Matthew Berman breaks down what he describes as a genuine turning point in AI-enabled cybercrime, covering several concurrent threats that are converging in early 2026. The video opens with Google’s Threat Intelligence Group confirming the first known instance of a threat actor using an AI-developed zero-day exploit in the wild — a significant milestone given that zero-days are typically hoarded and deployed in coordinated mass attacks rather than expended individually.

The second major incident is the Shy Halud worm, an active npm supply chain attack that plants a watcher on compromised machines and triggers destructive payloads if a stolen GitHub token is revoked. At the time of the video, the worm had expanded to 373 malicious package versions across 169 npm package names — including high-profile projects tied to UiPath and Mistral — and had crossed from npm into PyPI. Berman connects this to credentials stolen in earlier Team PCP attacks that most teams have not yet rotated.

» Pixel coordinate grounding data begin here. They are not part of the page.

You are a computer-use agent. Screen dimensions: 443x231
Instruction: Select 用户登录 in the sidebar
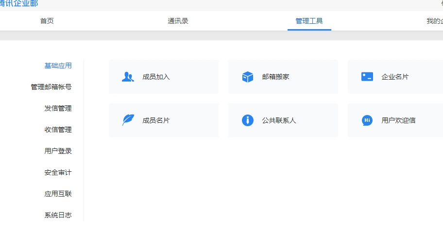pos(58,151)
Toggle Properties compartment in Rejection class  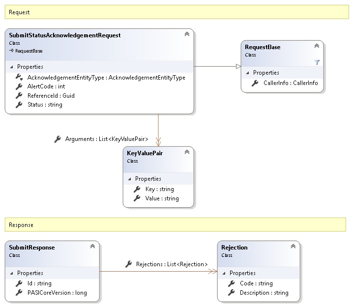225,273
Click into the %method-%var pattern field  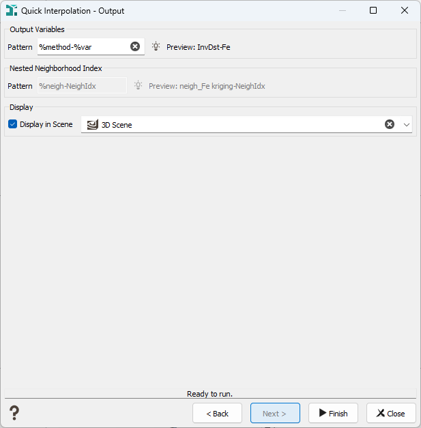(x=83, y=47)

Berman argues that AI is amplifying both sides of this threat landscape: more code is being written faster (including by non-technical vibe coders who don’t review what their agents install), while attackers are using AI as a high-speed research assistant and exploiting AI development environments as initial access vectors. He also covers AI-enhanced phishing and deepfakes, and references Pinrop Security’s work on detection. The video closes with a discussion of whether this strengthens or weakens the case for open-source models and Anthropic’s decision not to release its Mythos model.